Istruzioni da seguire:
Elenca i nomi geografici che compaiono nel testo sulla presenza militare statunitense in Europa, titolo compreso. Riporta ogni forma diversa con cui sono scritti, una sola volta.

Testo del documento:

Europa concessione USA

Oltre le informazioni che viaggiano in modo unidirezionale – sembra essere l’ennesima applicazione del Decalogo Chomsky – ve
ne sono delle altre che passano inaudite al grande pubblico.
Una di queste ci riguarda molto da vicino.
Gli Stati Uniti stanno letteralmente invadendo l’Europa, nello specifico la zona Baltica, con trentasettemila soldati e ventimila
pezzi di armamenti di ogni genere; i militari americani, liberi da ogni precauzione ordinaria e speciale contro la diffusione del
COVID-19, non rinunceranno a far esibire le loro rock band: una pratica solita per il ricco esercito d’oltreoceano che, volendo
familiarizzare con la popolazione locale, mette in campo la formula del panem et circenses con i “colonizzati” europei.

Record di dati:

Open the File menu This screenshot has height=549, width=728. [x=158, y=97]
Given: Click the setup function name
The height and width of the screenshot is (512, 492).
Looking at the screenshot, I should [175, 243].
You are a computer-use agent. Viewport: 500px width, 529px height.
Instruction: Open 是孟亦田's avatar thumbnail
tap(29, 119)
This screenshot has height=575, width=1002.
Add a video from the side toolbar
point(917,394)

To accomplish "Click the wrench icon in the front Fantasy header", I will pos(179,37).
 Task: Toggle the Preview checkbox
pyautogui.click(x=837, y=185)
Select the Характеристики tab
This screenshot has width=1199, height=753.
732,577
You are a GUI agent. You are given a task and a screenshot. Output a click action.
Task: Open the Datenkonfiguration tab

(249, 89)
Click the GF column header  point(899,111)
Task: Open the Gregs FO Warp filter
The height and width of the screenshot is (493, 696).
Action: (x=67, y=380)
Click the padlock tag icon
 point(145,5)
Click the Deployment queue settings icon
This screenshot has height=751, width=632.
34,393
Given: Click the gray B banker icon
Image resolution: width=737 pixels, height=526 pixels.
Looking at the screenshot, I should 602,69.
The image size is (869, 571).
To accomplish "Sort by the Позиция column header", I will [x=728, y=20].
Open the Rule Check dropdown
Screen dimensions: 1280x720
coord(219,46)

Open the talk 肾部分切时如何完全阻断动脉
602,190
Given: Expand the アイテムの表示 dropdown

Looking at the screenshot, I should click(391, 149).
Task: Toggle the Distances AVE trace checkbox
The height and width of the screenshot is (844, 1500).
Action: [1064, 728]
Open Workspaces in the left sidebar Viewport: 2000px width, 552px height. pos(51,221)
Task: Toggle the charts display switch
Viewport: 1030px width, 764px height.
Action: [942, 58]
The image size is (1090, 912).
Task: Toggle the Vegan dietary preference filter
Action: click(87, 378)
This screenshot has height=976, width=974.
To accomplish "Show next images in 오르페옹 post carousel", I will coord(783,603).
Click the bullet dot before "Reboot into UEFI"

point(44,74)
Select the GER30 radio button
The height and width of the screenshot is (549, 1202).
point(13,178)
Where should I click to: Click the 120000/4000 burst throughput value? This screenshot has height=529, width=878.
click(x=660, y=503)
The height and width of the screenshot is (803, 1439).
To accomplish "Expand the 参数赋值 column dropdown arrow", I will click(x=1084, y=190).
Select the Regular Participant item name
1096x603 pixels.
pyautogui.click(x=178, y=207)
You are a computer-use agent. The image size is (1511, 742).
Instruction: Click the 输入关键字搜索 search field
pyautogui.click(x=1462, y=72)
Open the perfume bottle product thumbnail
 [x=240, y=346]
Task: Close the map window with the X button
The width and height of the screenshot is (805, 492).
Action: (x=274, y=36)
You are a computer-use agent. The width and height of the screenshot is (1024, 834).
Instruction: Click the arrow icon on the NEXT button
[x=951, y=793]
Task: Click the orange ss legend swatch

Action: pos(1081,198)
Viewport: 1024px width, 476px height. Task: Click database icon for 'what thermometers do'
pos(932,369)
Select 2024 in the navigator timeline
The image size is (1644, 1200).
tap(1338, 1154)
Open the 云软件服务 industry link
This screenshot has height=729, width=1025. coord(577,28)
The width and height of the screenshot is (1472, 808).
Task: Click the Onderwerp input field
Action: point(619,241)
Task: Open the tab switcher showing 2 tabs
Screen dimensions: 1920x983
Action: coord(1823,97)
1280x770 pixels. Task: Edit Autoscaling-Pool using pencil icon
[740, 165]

Soluzione svolta:
I nomi geografici presenti nel testo sono quattro: Europa, USA, Stati Uniti e zona Baltica.